For the past eight years, Demetrius Jenkins has served Washtenaw County as an emergency medical technician while contemplating and researching possible next career steps.
His decision? Nursing.
“I knew for me, (emergency medical services) was not the end-goal,” said the first-semester nursing student at Washtenaw Community College. “With the guidance of my nurse friends and my passion for working with patients, nursing was the next step.”
Jenkins’ decision to return to school to pursue a nursing degree was quickly reinforced by some life-changing events.
Early in 2020, Jenkins lost his younger brother to a battle with addiction. He then lost a close friend to COVID-19 and his family was hit hard by the pandemic with his mother, grandfather and cousin all requiring a hospital stay to help them recover.
“Those things were the drive to make me stay focused on my angle, which is nursing,” said Jenkins. “I realized that I love to be involved with patients. For me, it’s about advocating for patients – ensuring they are being heard and understanding their treatment plans.”

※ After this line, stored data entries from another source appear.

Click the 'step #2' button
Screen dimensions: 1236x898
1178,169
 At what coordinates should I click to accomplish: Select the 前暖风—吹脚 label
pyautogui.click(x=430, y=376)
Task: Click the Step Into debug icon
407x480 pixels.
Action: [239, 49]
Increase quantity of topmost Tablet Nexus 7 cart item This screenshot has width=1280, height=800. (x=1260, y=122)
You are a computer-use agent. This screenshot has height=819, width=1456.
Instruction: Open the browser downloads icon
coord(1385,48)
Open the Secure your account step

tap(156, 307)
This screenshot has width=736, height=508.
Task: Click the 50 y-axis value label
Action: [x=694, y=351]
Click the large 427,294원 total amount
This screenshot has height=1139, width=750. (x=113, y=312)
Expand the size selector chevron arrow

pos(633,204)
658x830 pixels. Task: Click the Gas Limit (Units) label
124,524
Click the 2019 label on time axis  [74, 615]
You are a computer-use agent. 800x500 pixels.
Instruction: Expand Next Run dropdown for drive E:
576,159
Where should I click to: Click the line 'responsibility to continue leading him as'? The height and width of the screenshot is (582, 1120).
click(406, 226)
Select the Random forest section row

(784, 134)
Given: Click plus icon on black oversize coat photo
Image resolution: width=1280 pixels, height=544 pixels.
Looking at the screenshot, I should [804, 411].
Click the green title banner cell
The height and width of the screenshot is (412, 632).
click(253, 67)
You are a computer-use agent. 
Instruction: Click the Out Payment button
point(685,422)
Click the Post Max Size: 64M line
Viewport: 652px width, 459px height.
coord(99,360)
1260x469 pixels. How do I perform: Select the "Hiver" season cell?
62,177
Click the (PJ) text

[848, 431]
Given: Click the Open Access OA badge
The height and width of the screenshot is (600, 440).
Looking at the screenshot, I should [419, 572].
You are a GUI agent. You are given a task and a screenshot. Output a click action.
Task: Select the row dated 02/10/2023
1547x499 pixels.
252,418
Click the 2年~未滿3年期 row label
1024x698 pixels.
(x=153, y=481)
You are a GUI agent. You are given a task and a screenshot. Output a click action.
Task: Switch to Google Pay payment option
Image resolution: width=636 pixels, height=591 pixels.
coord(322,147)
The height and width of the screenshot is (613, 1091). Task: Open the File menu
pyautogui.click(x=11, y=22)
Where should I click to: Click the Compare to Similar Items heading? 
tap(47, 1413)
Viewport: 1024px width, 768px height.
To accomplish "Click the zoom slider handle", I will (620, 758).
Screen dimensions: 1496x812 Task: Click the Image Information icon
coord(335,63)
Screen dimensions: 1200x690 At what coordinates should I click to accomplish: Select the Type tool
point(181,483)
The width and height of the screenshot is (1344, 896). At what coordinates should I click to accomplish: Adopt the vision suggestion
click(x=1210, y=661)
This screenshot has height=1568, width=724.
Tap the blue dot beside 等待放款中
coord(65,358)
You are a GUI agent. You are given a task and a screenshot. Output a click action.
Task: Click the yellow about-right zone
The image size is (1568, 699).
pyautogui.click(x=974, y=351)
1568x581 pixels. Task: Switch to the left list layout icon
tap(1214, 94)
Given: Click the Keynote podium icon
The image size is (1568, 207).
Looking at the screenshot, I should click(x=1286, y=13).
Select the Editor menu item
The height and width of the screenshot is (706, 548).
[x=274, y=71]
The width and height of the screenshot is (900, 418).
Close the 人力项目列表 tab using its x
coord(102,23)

Jenkins, who previously earned an associate degree from Wayne County Community College and a bachelor’s degree from Eastern Michigan University, was quick to become involved in campus organizations at Washtenaw. He joined the WCC chapter of the American Association for Men in Nursing and is eager to contribute ideas to promote men joining the field – particularly men of color.
Noting his experience in a fast-paced environment as an EMT, Jenkins would like to work as an emergency room nurse before reaching his ultimate goal of working as a family nurse practitioner in a primary care setting.
When asked about advice he has for others interested in nursing or those about to begin a nursing program, Jenkins had two pieces of advice:
First, he suggests doing plenty of career research. He found talking with those already in the profession was an important factor in determining if the field was a good fit for him. Jenkins also emphasized the importance of having someone to talk to and hold you accountable as a student – whether it be a college advisor or counselor, family member, friend, therapist or classmate.
“One of the things I’m finding is that the only way I’m going to be successful is if I utilize my support system,” Jenkins said. “There’s a lot of individual accountability that comes with the program. Have someone that will keep you grounded and hold you accountable.”